*What you need to do*:
Please repeat the lines below, exactly and only, from the one that holds "Open the Overview tab menu" through the one that holds "Given: Click video icon for 19_与下级沟通-如何批评下属".

***** Input for this task *****

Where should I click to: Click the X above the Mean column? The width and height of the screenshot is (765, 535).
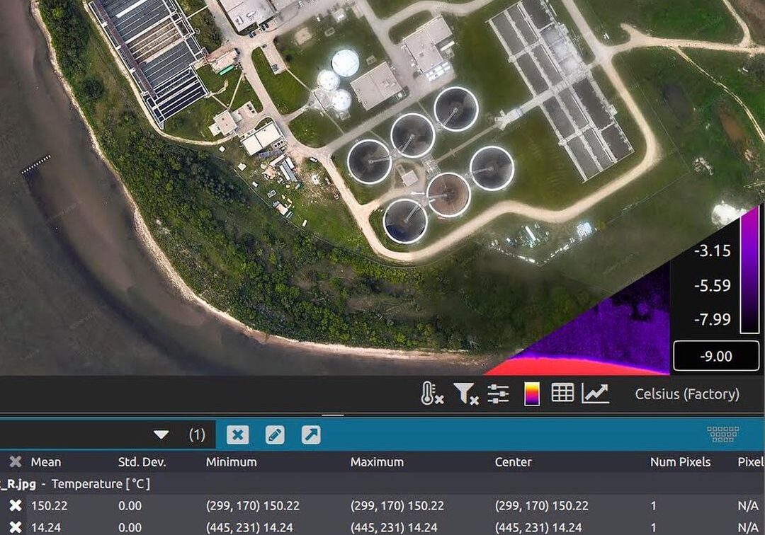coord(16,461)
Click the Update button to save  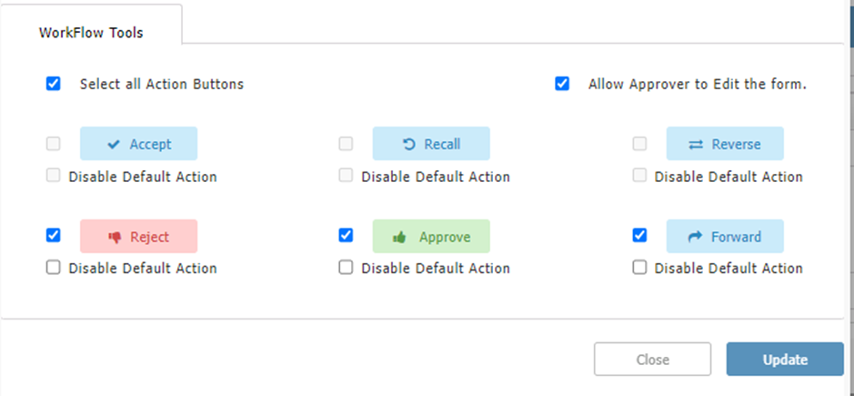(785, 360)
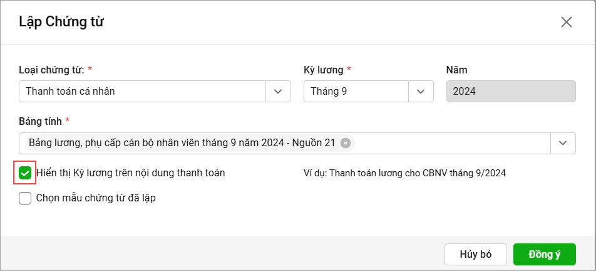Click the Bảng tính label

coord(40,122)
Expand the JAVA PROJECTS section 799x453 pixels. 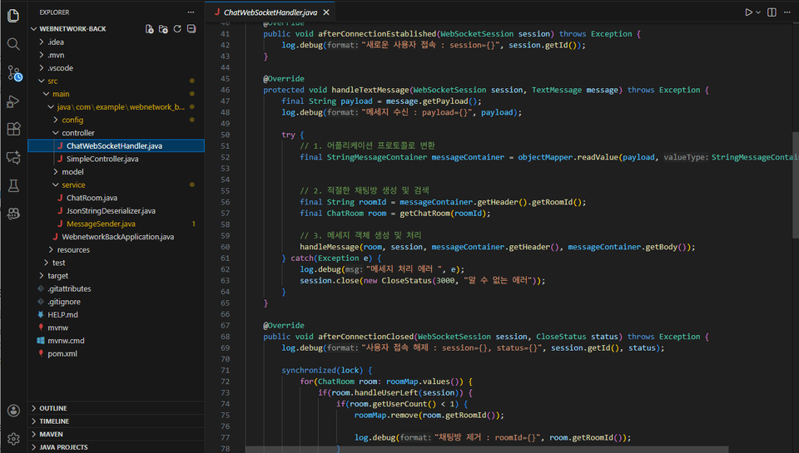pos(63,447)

*****
***** Input for this task *****

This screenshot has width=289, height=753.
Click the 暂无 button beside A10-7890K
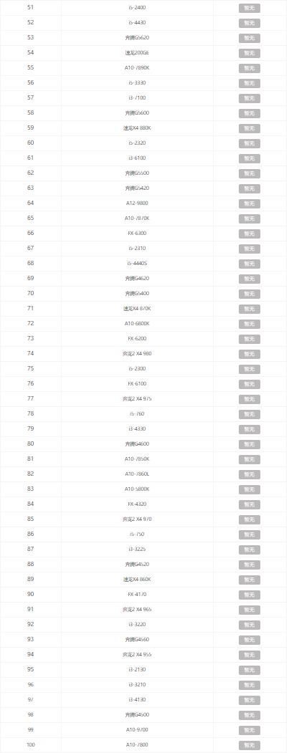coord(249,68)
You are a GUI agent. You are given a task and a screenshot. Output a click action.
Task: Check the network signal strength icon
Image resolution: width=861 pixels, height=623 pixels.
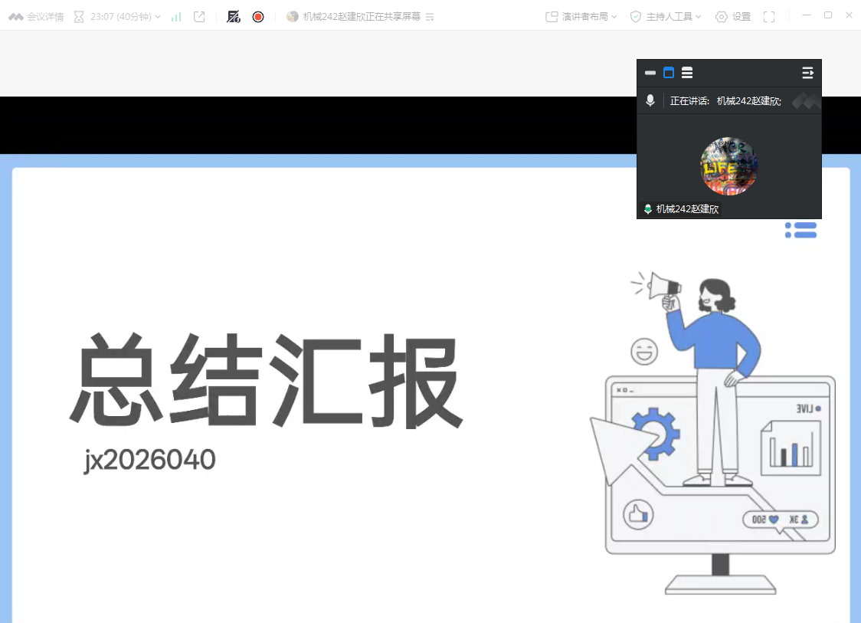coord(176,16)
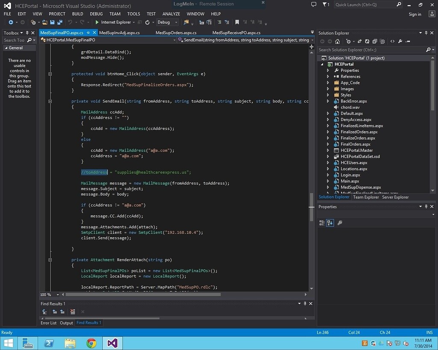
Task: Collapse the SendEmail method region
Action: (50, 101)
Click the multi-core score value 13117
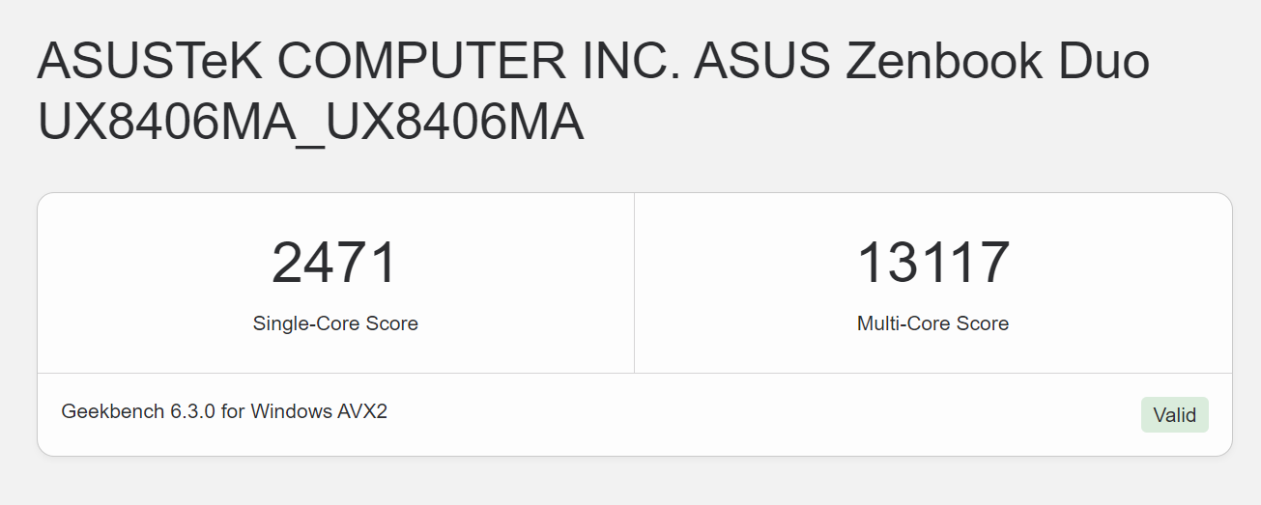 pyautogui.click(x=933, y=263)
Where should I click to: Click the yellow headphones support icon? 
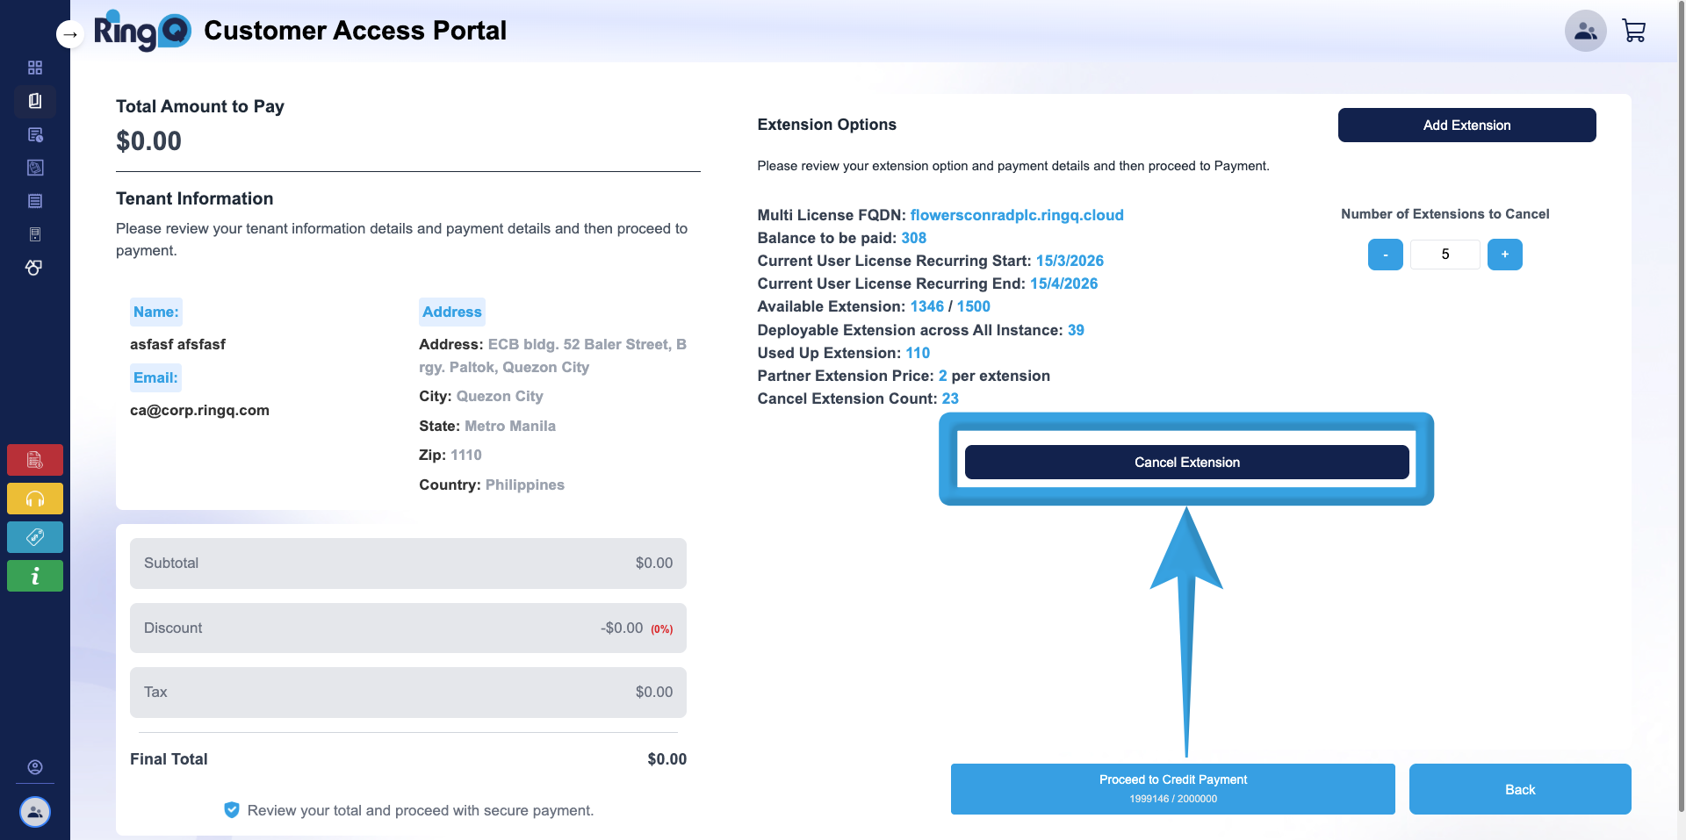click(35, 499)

*****
***** Input for this task *****

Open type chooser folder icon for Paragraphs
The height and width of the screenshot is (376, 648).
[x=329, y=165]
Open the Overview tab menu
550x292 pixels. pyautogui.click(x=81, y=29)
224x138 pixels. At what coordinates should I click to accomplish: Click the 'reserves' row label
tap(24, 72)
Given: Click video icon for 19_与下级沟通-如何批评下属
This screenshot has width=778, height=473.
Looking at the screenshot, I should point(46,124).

*****

*The completed task*:
Open the Overview tab menu
550x292 pixels. pyautogui.click(x=81, y=29)
224x138 pixels. At what coordinates should I click to accomplish: Click the 'reserves' row label
tap(24, 72)
Given: Click video icon for 19_与下级沟通-如何批评下属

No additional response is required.